From Moore's Freemason's Monthly, Vol. IV, No. 3, January, 1845, p. 107:
On the late anniversary of St John the Evangelist, 27th December, the ancient Grand Lodge of this Commonwealth was opened at 9 o'clock A. M., as a Lodge for Instruction, and was continued open through the day. There was a larger number of Lodges represented and a greater number of Brethren from the country present than on any former occasion. The Senior Grand Lecturer, W. Br. John R. Bradford, assisted by W. Br. Charles B. Rogers, as Junior Grand Lecturer, worked the lectures and ceremonies of the three degrees with his usual skill and exactness, and we believe to the great acceptance of the Brethren. In the evening, the Grand Lodge was assembled for the Installation of its officers. The hall was well filled with Brethren. After disposing of some necessary business, the ceremonies took place as follows :
- Voluntary on the Organ.
- Ode, No. 27, from Br. Power's Melodies.

□ □ □ □ □

(EXERCISE OBJECTIVE) Carry the Freemason's Monthly account of the Grand Lodge installation forward from its last line.

□ □ □ □ □

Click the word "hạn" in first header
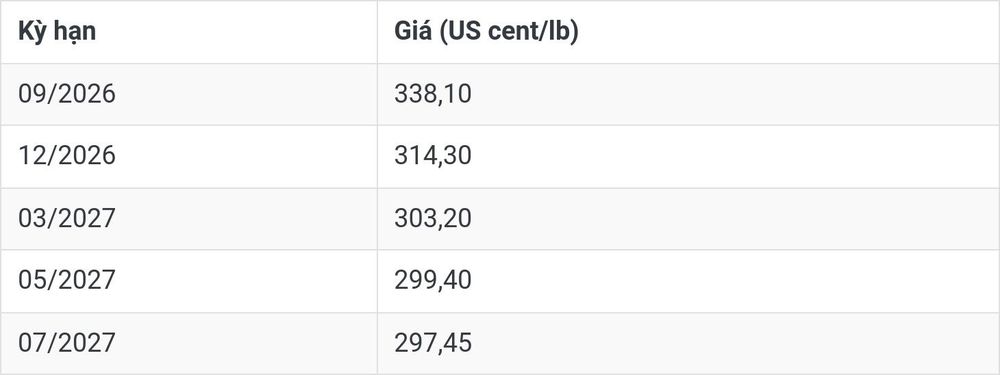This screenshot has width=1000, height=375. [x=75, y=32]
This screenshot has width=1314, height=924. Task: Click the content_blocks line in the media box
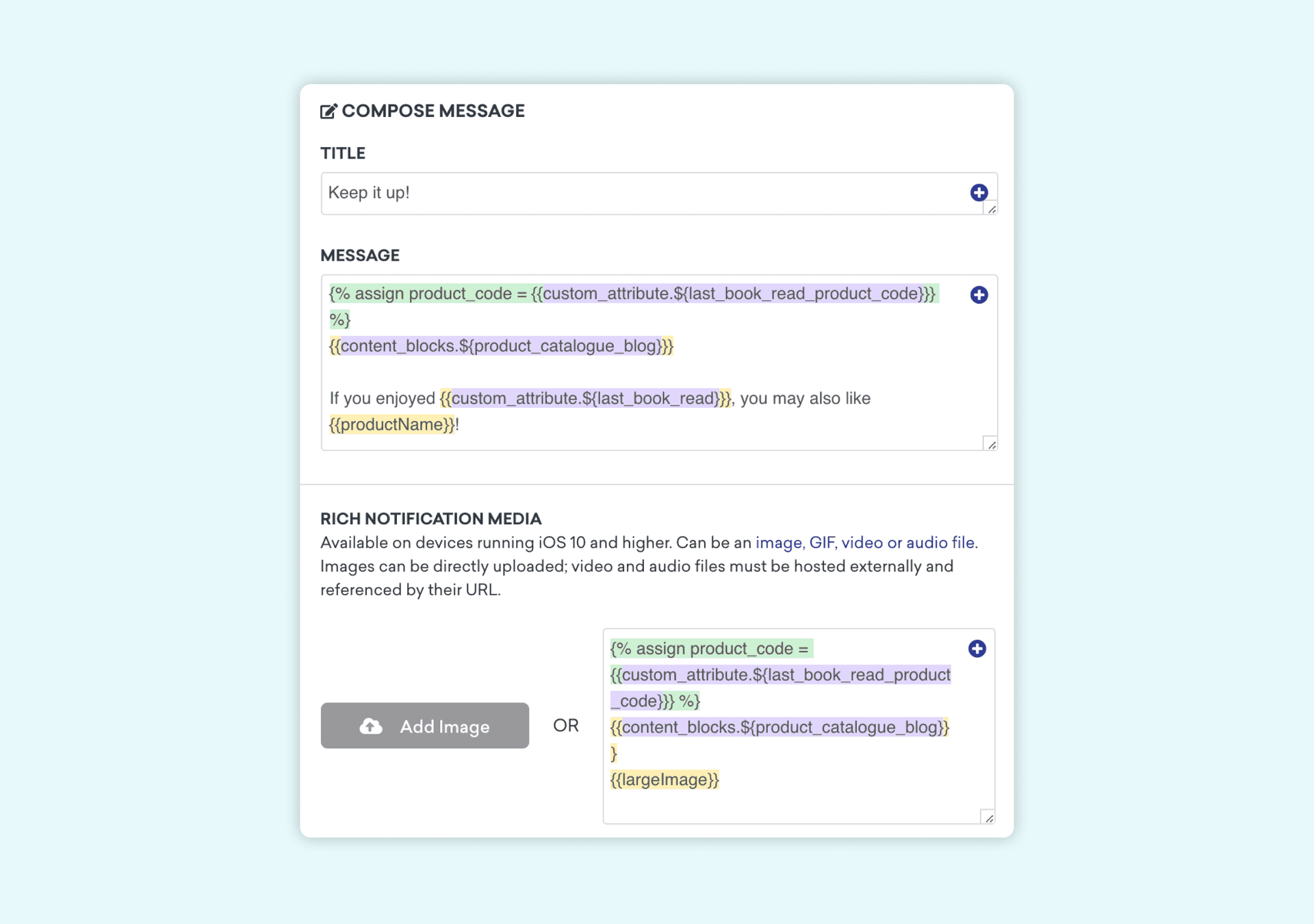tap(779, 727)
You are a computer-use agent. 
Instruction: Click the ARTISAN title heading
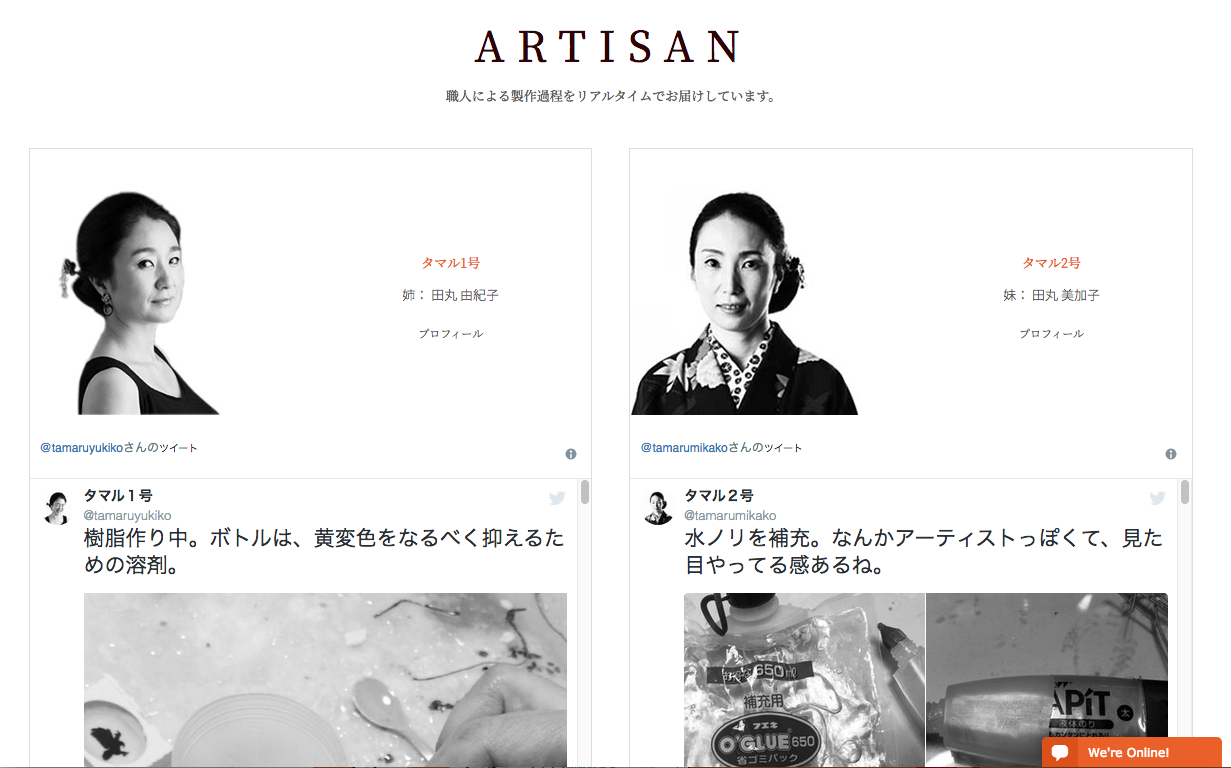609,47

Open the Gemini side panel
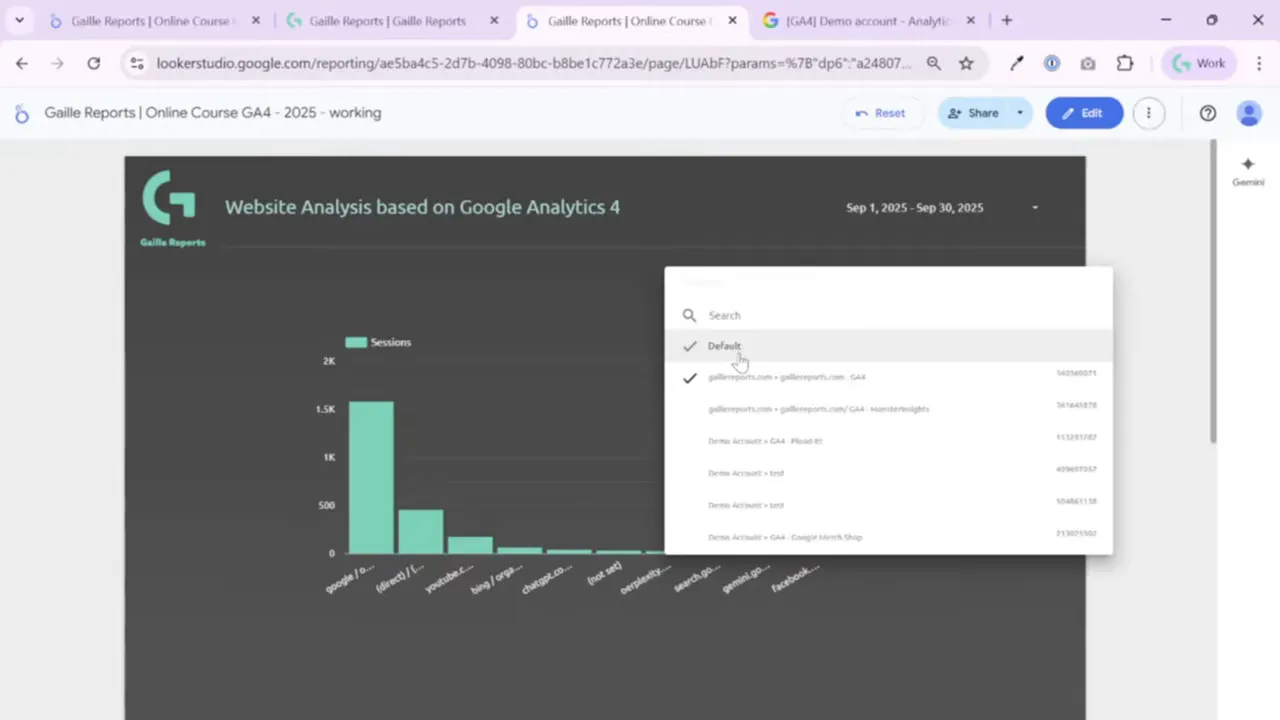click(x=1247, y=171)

□ □ □ □ □

(WRITTEN ANSWER)
- Installation Ode, from the Melodies.
- Addresses by Brs. Pickman and Huntoon.
- Closing Ode, from the Melodies.
INSTALLATION OF THE GRAND MASTER.
The Grand Master was Installed by Past Grand Master Hon. John Abbot, of Westford, in a manner which, while it realized the high expectations of the Brethren, was worthy of the reputation which Br. Abbot has long sustained as an amiable and accomplished Craftsman. On Br. Peabody being introduced for Installation, he addressed him as follows:—
"M. W. Br. Peabody:— Having been requested to install you into the office of Grand Master of the Grand Lodge, to which you have been elected, I have been induced to attempt it from two considerations; premising, however, that I must solicit the charity of yourself, and the members of the Grand Lodge, for the inaccurate or imperfect manner in which I may perform it,—in consequence of my almost continued, but necessary absence, of late, from our assemblies.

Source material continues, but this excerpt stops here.